1/4 cup mayonnaise
1 Tbs. plus 2 tsp. fresh lime juice
1 tsp. minced chipotles in adobo
5 oz. packaged classic coleslaw mix (about 2-1/2 cups)
1/4 cup chopped fresh cilantro
4 6- to 7-inch corn tortillas
2 Tbs. vegetable oil
10 oz. deveined, easy-peel medium shrimp (41 to 50 per lb.), peeled
Kosher salt
Lime wedges, for serving
In a medium bowl, mix the mayonnaise, 2 tsp. of the lime juice, and the chipotles in adobo. Stir in the coleslaw mix and cilantro.
Heat a heavy-duty 12-inch skillet over medium heat. One at a time, heat the tortillas, flipping once, until softened, about 30 seconds per side. Wrap in a clean dishtowel to keep warm.
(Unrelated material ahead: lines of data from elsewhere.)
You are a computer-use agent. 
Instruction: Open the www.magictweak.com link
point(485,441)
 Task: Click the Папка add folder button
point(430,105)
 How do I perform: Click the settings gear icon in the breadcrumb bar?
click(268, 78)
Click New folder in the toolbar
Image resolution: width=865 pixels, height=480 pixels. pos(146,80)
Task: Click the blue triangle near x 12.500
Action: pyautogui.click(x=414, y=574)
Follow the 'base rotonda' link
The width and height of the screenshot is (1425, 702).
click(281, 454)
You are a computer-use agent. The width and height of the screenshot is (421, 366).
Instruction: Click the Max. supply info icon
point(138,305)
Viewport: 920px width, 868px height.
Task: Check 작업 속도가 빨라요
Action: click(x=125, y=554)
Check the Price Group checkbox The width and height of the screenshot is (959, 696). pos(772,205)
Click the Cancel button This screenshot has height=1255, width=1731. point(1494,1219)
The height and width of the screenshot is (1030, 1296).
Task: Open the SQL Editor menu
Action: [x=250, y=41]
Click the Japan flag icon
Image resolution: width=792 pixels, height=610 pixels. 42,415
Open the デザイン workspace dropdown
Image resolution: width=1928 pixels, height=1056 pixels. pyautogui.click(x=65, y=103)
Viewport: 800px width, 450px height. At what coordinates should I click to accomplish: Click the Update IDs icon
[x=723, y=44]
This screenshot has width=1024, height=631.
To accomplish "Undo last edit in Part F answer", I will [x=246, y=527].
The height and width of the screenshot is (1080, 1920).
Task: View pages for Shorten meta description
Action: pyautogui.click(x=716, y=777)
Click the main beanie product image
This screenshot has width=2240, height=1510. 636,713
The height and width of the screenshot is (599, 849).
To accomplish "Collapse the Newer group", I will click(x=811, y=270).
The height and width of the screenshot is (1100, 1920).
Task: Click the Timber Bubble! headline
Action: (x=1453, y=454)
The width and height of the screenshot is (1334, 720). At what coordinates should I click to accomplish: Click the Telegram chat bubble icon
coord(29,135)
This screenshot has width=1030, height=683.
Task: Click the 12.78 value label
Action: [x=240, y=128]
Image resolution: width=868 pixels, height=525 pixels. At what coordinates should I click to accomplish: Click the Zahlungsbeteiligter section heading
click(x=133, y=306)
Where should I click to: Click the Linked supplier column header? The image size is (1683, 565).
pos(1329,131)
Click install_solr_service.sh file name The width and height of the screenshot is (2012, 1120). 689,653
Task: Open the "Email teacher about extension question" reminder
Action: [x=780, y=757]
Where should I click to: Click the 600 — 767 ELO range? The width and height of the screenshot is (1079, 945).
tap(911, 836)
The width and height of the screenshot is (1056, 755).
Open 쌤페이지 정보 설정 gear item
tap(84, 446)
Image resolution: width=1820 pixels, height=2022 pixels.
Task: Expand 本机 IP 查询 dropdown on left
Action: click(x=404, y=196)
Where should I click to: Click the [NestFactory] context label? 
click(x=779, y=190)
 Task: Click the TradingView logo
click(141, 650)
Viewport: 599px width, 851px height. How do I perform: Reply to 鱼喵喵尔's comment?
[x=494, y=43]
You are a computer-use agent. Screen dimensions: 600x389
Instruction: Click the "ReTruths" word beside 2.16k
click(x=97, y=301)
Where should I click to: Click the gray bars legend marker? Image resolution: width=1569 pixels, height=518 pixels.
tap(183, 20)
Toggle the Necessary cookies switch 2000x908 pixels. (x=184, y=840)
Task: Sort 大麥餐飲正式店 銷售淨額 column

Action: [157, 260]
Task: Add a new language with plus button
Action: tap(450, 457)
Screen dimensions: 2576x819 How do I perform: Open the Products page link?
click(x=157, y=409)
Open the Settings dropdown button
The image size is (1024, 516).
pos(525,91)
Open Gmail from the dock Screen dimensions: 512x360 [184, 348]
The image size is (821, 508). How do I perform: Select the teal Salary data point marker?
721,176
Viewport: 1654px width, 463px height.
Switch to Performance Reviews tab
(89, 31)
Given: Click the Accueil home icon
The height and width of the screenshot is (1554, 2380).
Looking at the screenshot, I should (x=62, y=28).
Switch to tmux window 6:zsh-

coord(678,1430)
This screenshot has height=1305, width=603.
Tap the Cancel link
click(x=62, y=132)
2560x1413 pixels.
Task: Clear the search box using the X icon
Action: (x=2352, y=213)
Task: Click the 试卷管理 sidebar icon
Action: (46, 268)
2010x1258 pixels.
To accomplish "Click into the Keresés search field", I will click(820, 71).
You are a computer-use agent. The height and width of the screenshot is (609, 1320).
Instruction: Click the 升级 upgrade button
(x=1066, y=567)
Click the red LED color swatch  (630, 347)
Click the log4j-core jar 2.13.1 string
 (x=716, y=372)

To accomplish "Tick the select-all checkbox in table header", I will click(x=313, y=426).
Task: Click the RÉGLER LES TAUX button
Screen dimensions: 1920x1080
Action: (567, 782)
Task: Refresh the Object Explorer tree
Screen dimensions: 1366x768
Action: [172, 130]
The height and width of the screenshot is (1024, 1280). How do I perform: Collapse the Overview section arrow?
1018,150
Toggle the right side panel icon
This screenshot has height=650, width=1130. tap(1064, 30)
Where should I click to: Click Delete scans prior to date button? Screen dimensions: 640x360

Heat the oil in the skillet over medium heat until shimmering hot. Add the shrimp, season with salt, and cook, stirring, until just opaque throughout, about 2 minutes. Remove from the heat and drizzle with the remaining 1 Tbs. lime juice. Wrap the shrimp and slaw in the warm tortillas. Serve with lime wedges on the side.